Figure 1. Reasons why development teams go around data groups.

 

Downloads

Survey questions

The Survey Questions(162 K)

Survey Data File

Raw Data(162K)

Survey Presentation

Summary Presentation(155K)

 

What You May Do With This Information

You may use this data as you see fit, but may not sell it in whole or in part. You may publish summaries of the findings, but if you do so you must reference the survey accordingly (include the name and the URL to this page). Feel free to contact me with questions. Better yet, if you publish, please let me know so I can link to your work.

 

Discussion of the Results

  1. I’m not convinced that respondents understood my questions about database testing. The numbers were a lot higher than I suspected, a little over 40% indicated that they’re doing some form of database testing, but in practice my experience is that data testing is very spotty. The Data Quality Techniques survey explores this issue and I will report the results in early January.
  2. I’m not convinced that respondents understood what I meant about fixing existing legacy problems via database refactoring. I’d love to think that the technique has been adopted to the extent that the survey indicates, but I’m just not seeing that in practice. The Data Quality Techniques survey also explores this issue.
  3. There was a fair representation of organization sizes. The results didn’t appear to vary substantially based on organization size, with the exception that larger organizations were more likely to have data groups than smaller organizations.
  4. We got a fair representation of respondents. Roughly half (618) were developers, but 188 identified themselves as IT management, 133 as project managers, and 98 as data professionals.
  5. At the beginning of the survey the respondents thought they were getting adequate service from their data groups (avg rating of 3.6 out of 5, see Figure 2) but after thinking about the quality issues explored during the survey rated their data groups lower (avg rating of 3.31 out of 5, see Figure 3). It leads me to believe that data groups in many organizations may currently benefit from people having low expectations about what a data group can actually accomplish. As more and more organizations adopt agile techniques, and thereby start adopting quality-oriented techniques which provide concrete results, data groups may find that the bar is slowly being raised on them. They can and should start adopting agile data techniques.
  6. The data professionals rated themselves slightly higher on average than any other group, but it wasn’t a big difference. The trend was still the same, even data professionals felt that their data groups weren’t doing as good of a job by the end of the survey.
  7. This survey suffers from the fundamental challenges faced by all surveys.
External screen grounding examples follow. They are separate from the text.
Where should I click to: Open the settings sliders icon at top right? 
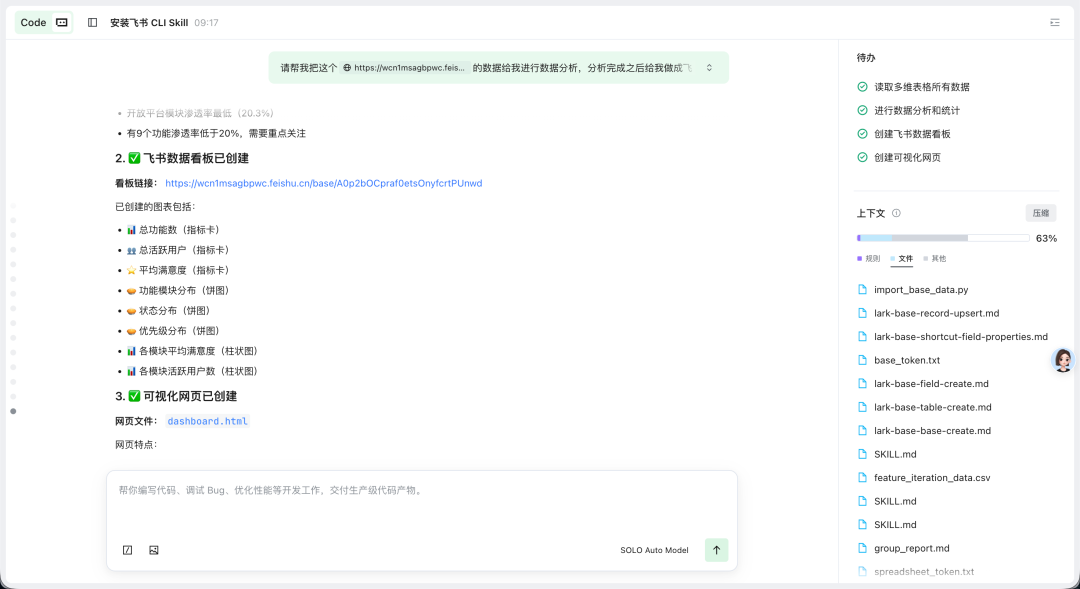(x=1053, y=21)
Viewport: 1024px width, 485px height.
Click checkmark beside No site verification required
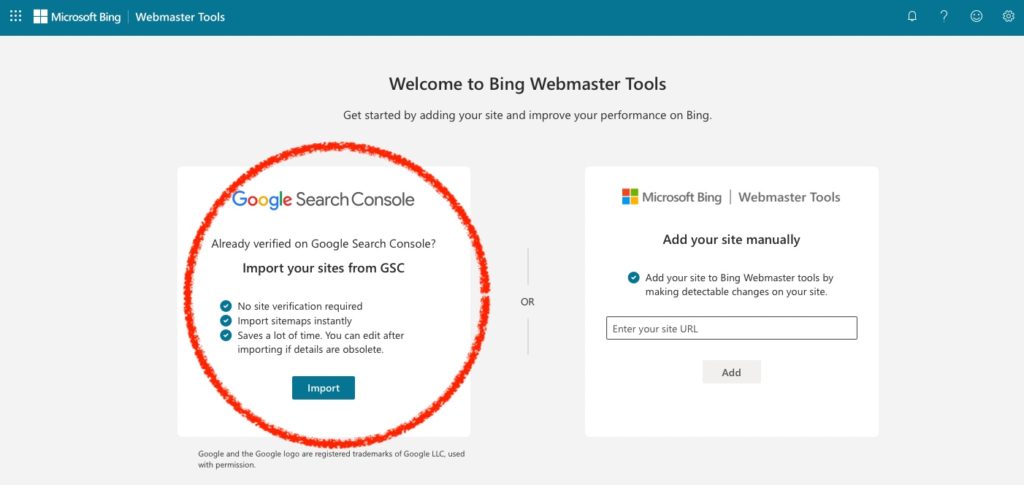coord(226,305)
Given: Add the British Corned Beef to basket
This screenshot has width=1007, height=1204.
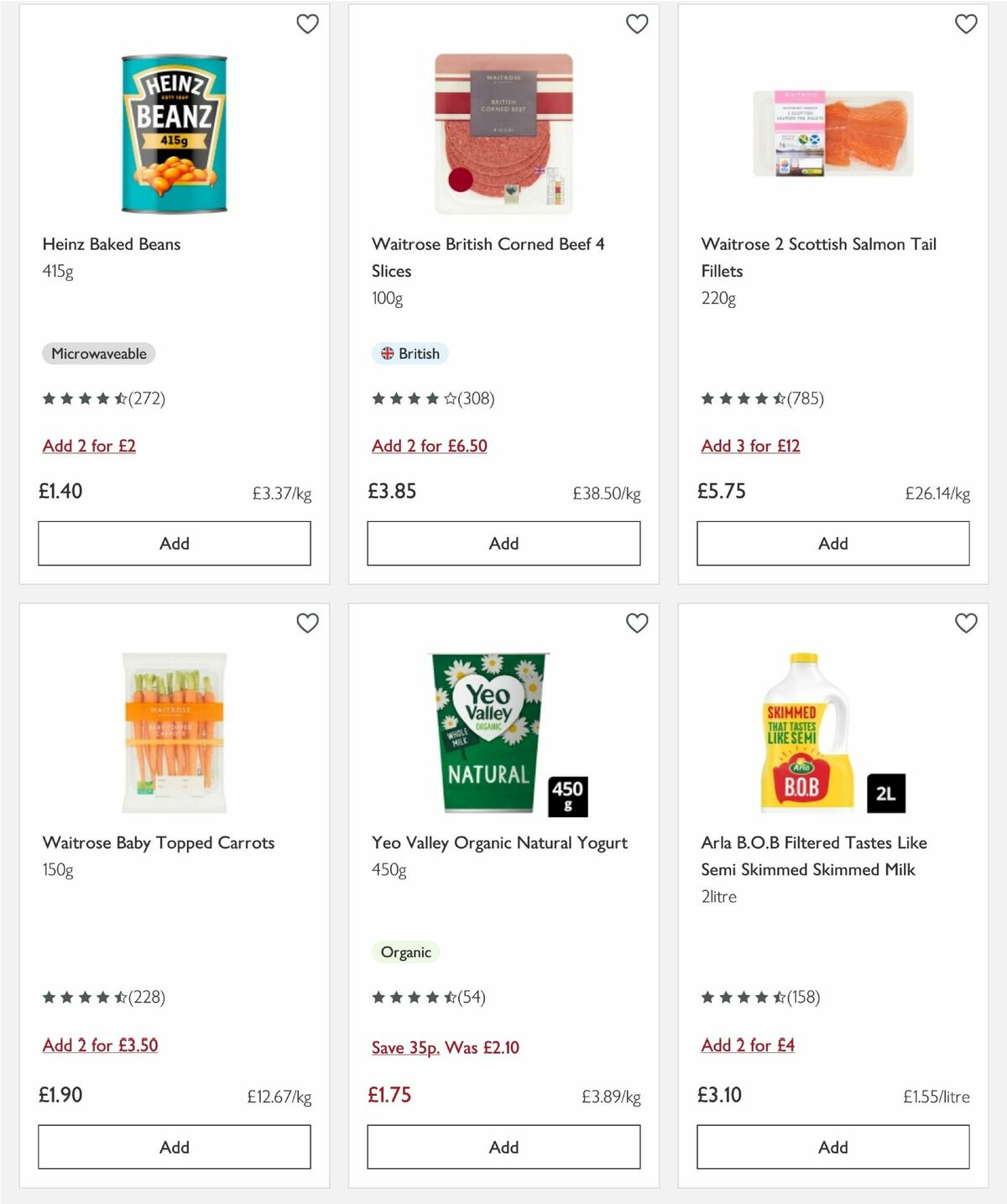Looking at the screenshot, I should point(503,543).
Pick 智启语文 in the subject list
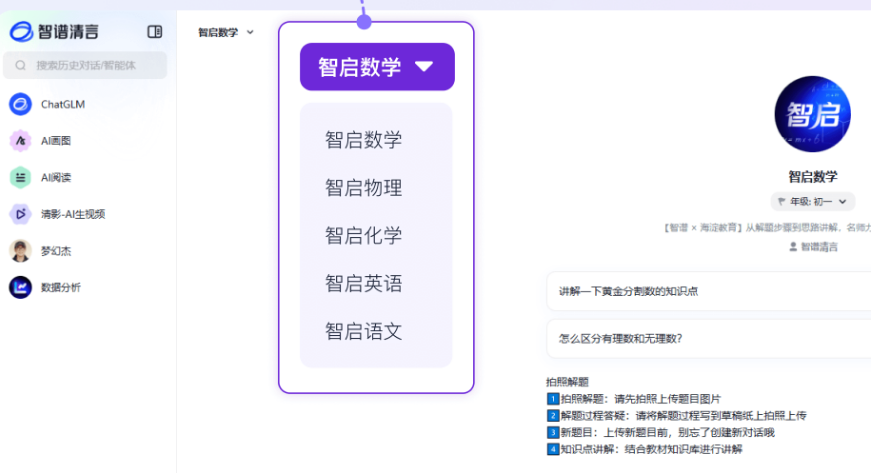Image resolution: width=871 pixels, height=473 pixels. 363,331
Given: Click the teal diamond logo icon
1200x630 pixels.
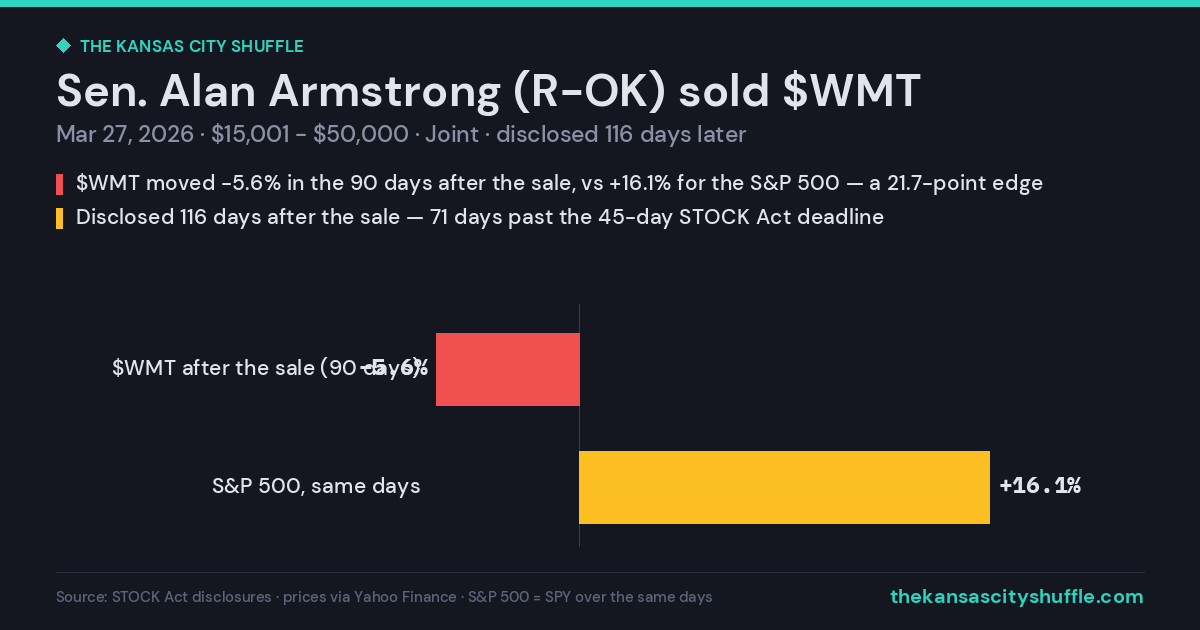Looking at the screenshot, I should tap(63, 46).
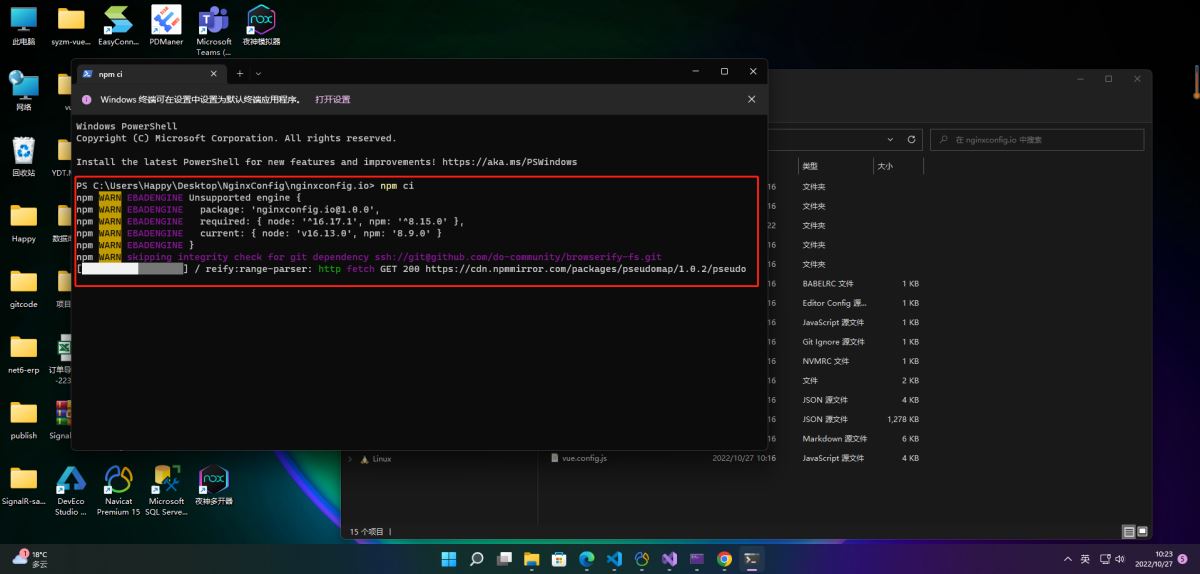Dismiss the default terminal notification banner
1200x574 pixels.
(x=751, y=100)
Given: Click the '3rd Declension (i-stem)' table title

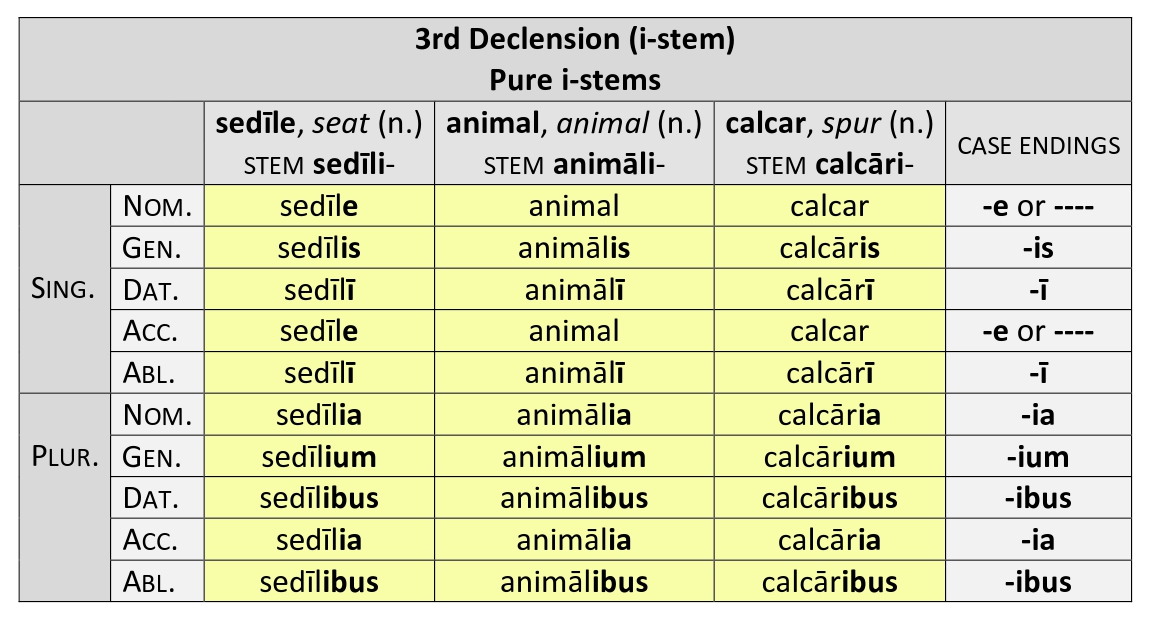Looking at the screenshot, I should 575,41.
Figure 2. What people initially thought of their data groups.

Figure 3. What people thought of their data groups at the end of the survey.

Why Share This Much Information?

I’m sharing the results, and in particular the source data, of my surveys for several reasons:

  1. Other people can do a much better job of analysis than I can. If they publish online, I am more than happy to include links to their articles/papers.
  2. Once I’ve published my column summarizing the data in DDJ, I really don’t have any reason not to share the information.
  3. I think that it’s a good thing to do and I invite others to do the same.